PROBLEM REQUIREMENTS:
Rewrite the rows from the line containing "Identify the location of original-y-tick-label: 100." through the last row, swapping "location" for "position" and changing nothing else. Omit the pictures from your answer.

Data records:
=== Begin Enclosure ===
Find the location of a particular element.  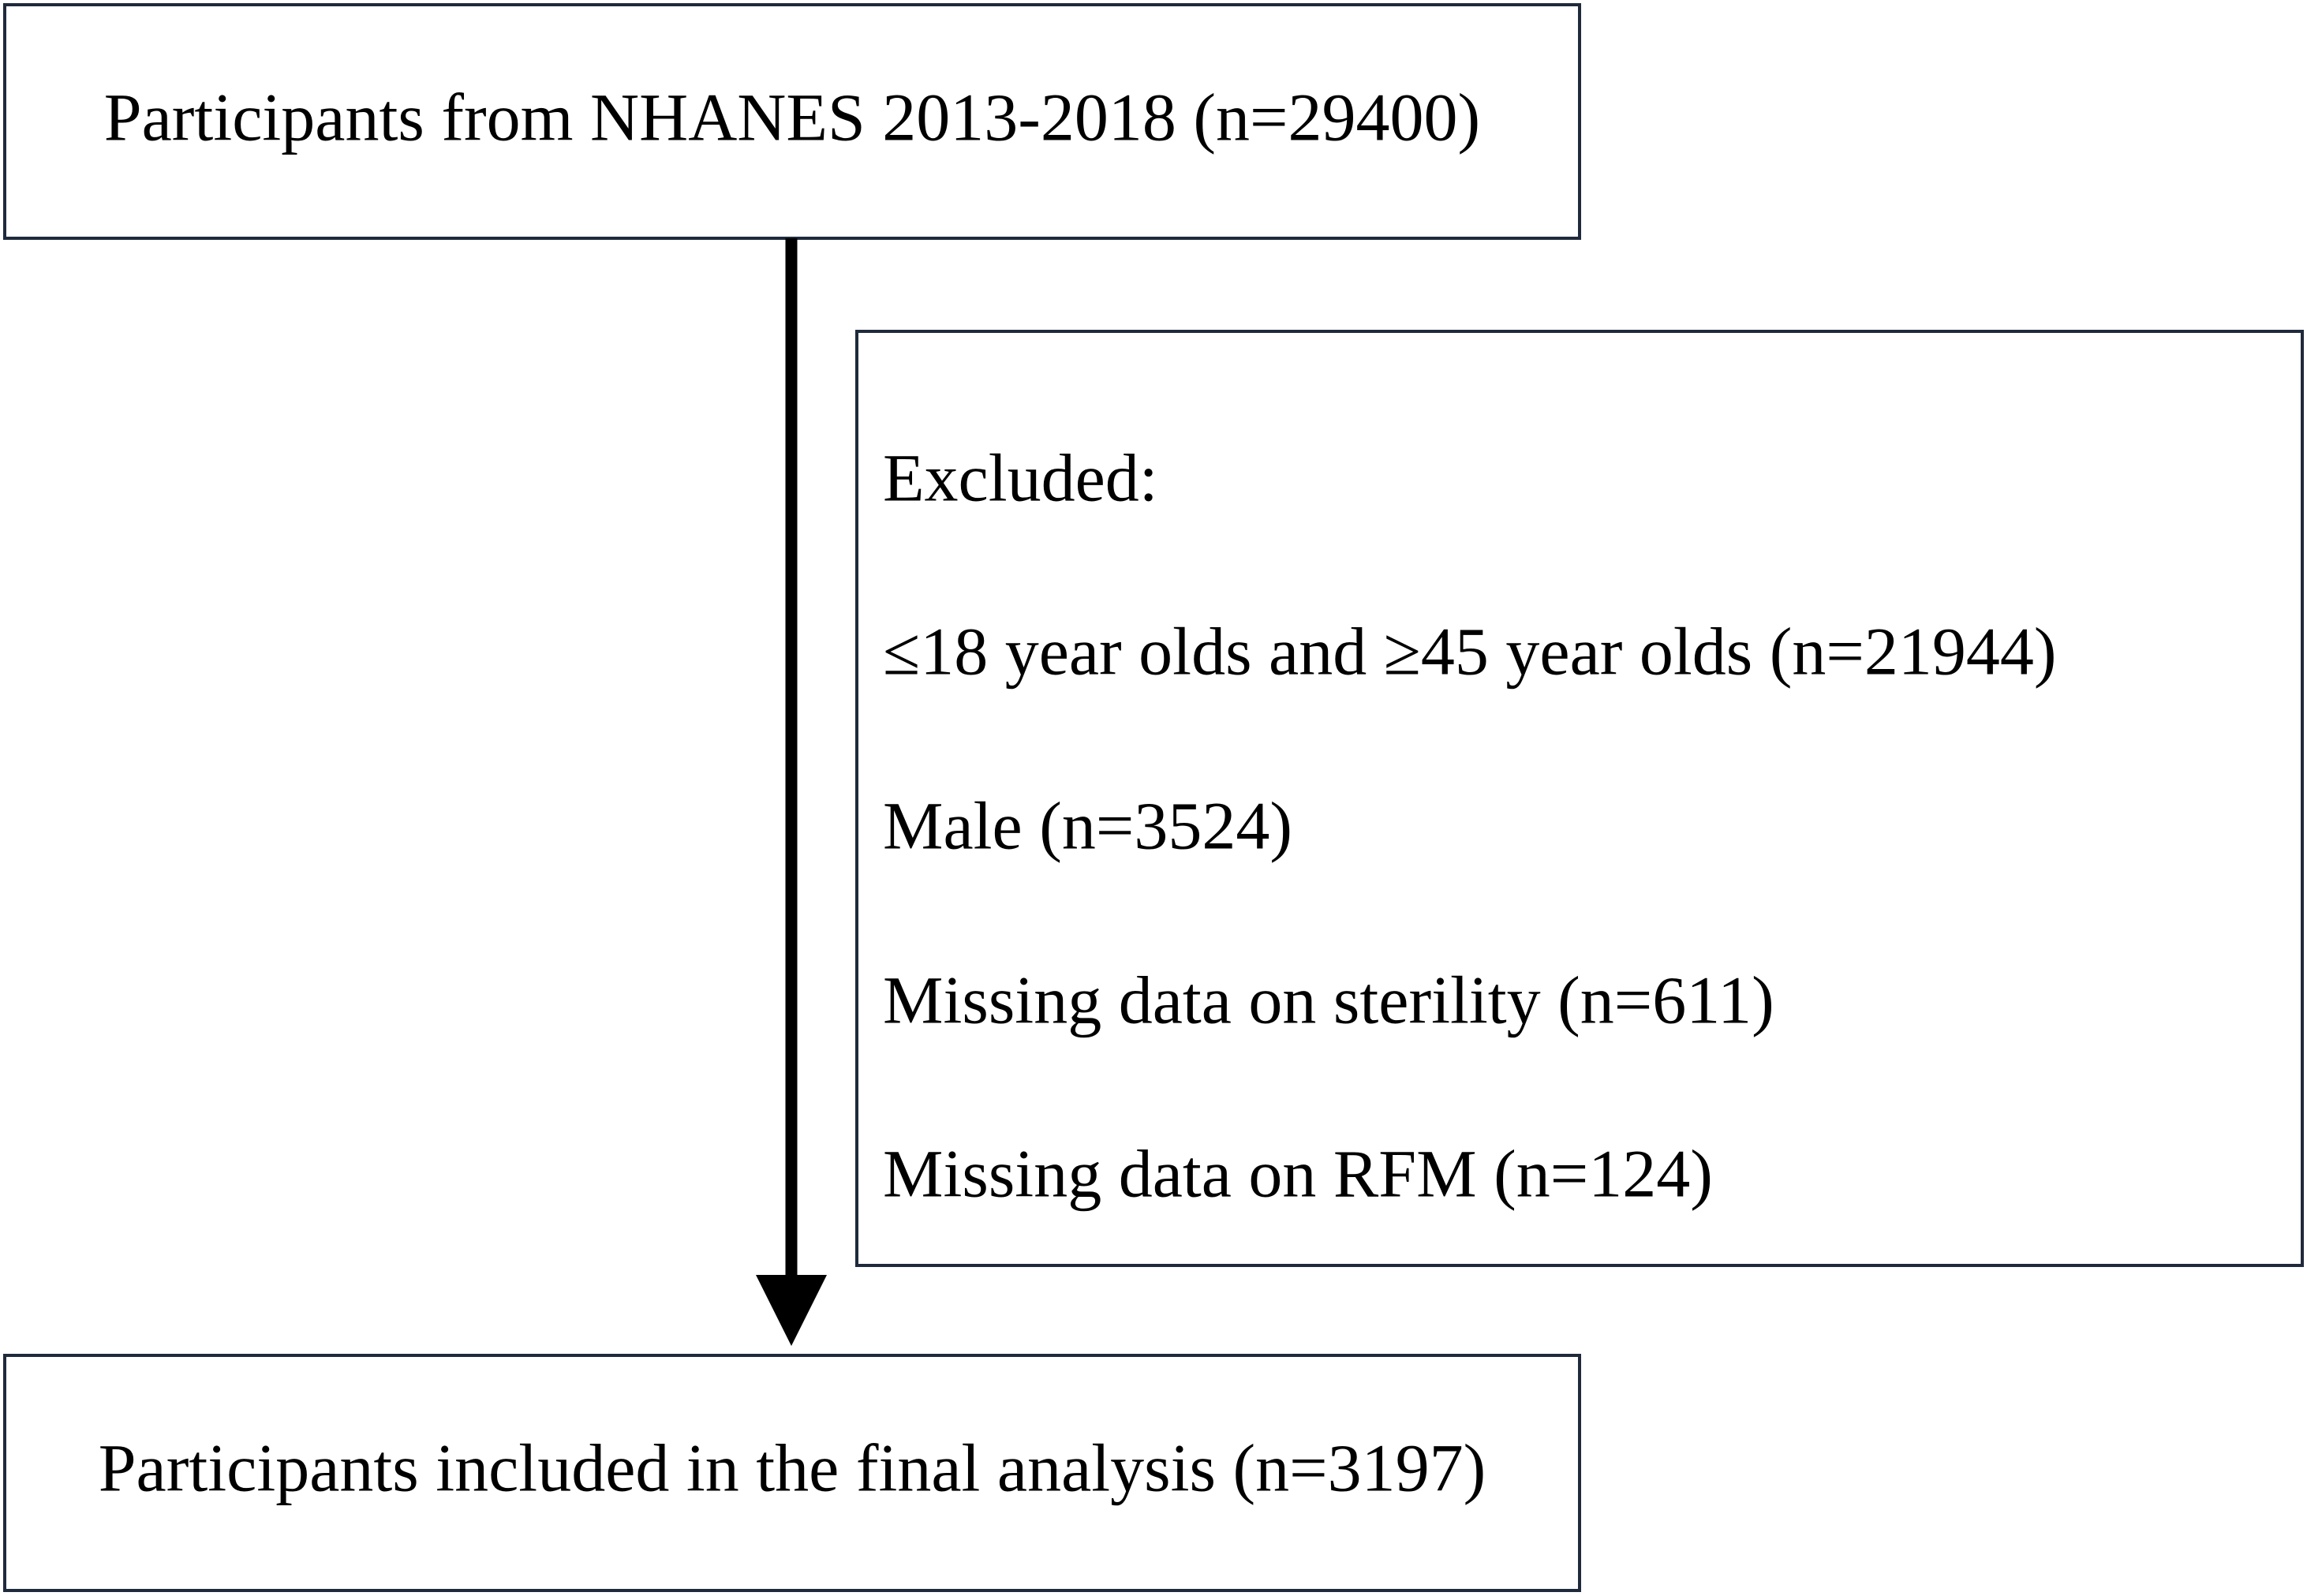

start-box is located at coordinates (792, 122).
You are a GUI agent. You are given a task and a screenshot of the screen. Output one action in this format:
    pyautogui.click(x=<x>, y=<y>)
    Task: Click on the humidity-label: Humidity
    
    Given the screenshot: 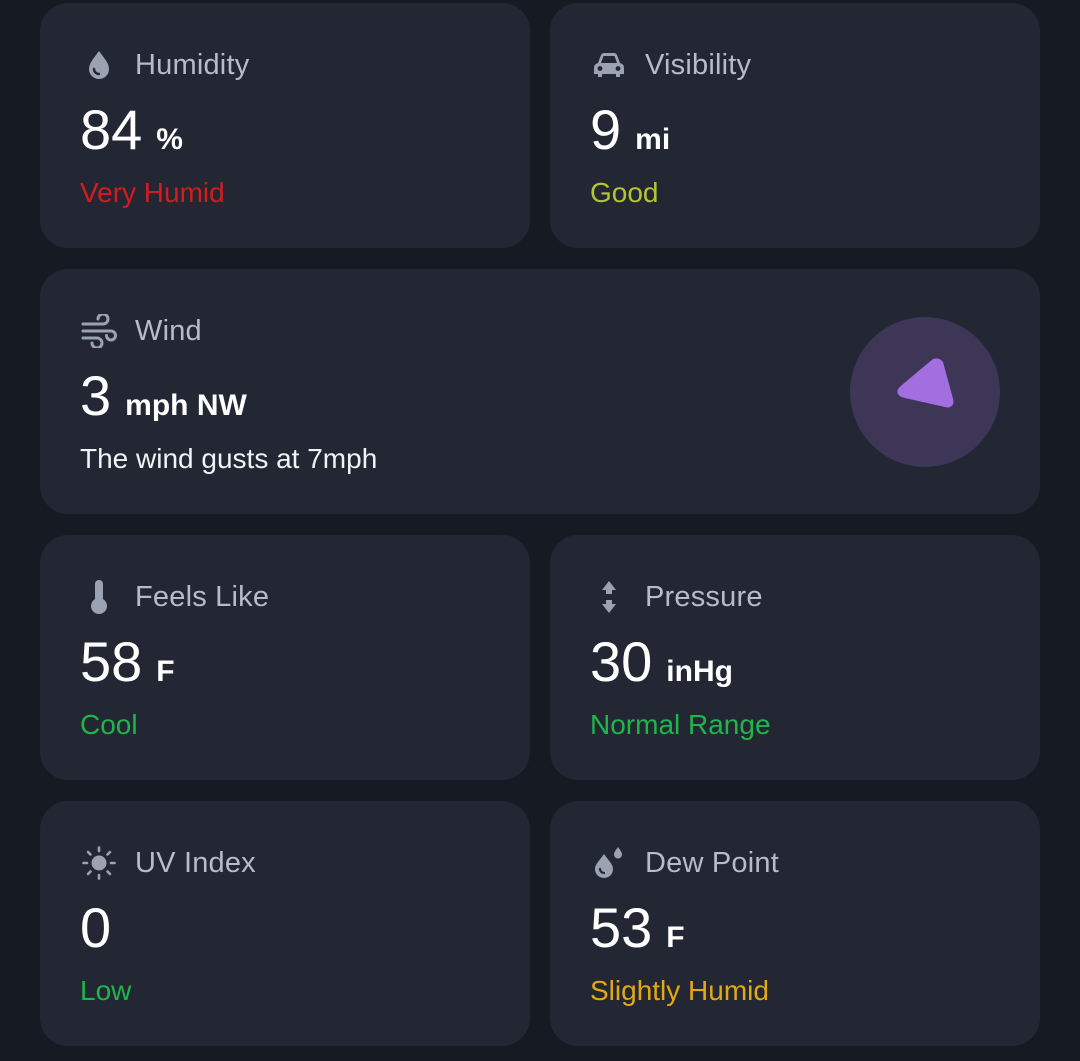 What is the action you would take?
    pyautogui.click(x=192, y=64)
    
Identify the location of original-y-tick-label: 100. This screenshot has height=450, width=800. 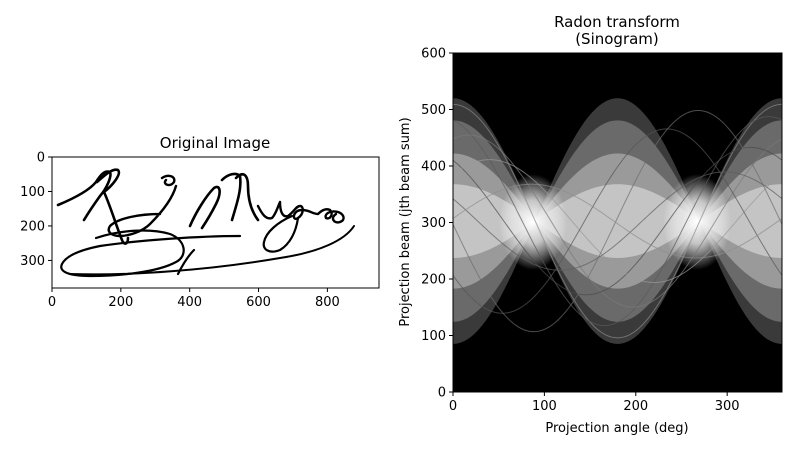
(32, 192).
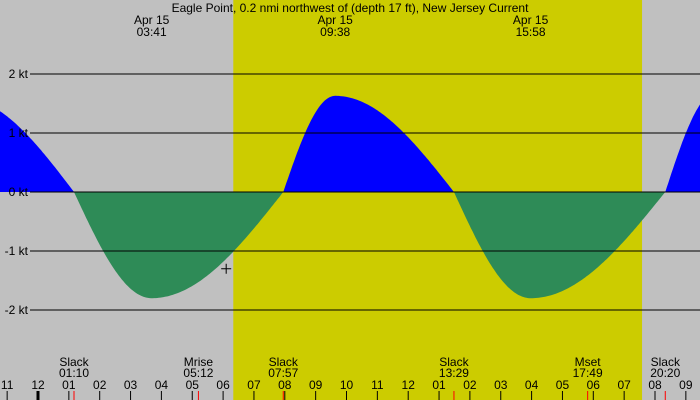  I want to click on top-time-label: 09:38, so click(335, 32).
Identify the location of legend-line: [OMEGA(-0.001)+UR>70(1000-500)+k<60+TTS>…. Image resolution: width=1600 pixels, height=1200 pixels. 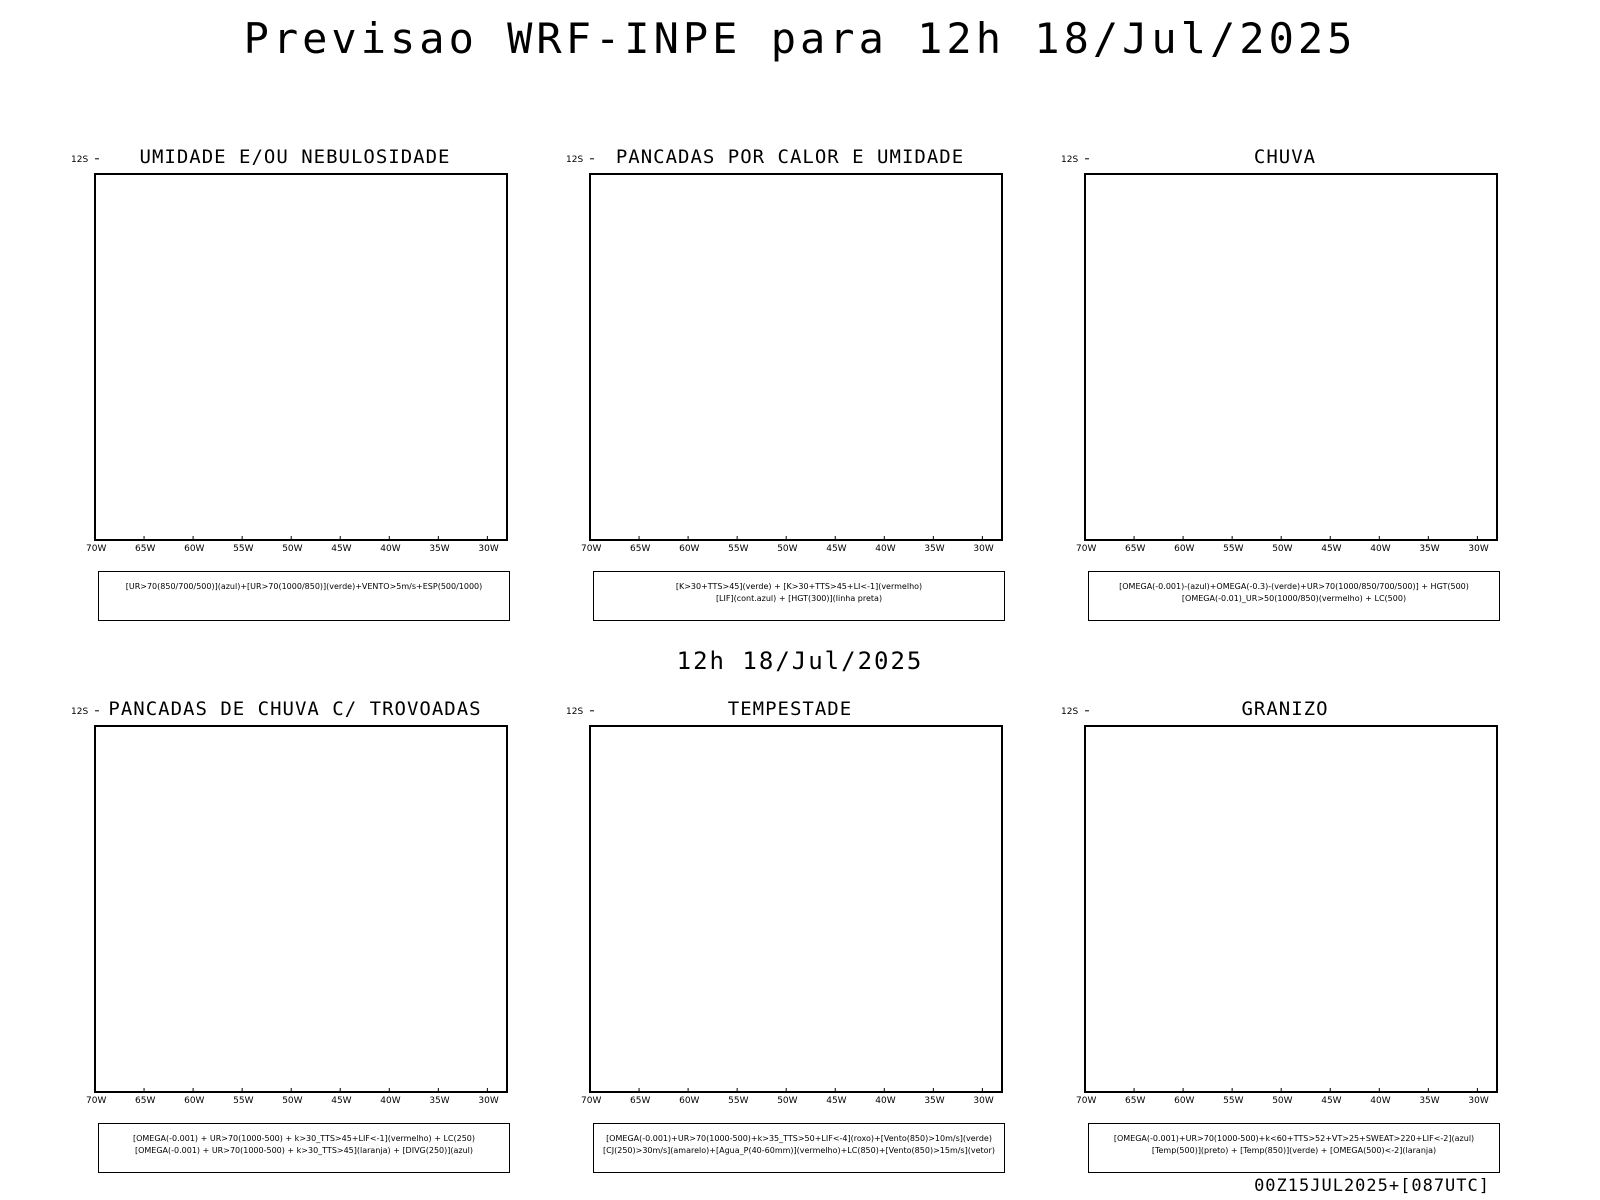
(1294, 1138).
=== End Enclosure ===
ANSWER FOR THE TASK:
Identify the position of original-y-tick-label: 100. This screenshot has height=450, width=800. 
(32, 192).
  I want to click on top-time-label: 09:38, so click(335, 32).
Identify the position of legend-line: [OMEGA(-0.001)+UR>70(1000-500)+k<60+TTS>…. Image resolution: width=1600 pixels, height=1200 pixels. 
(1294, 1138).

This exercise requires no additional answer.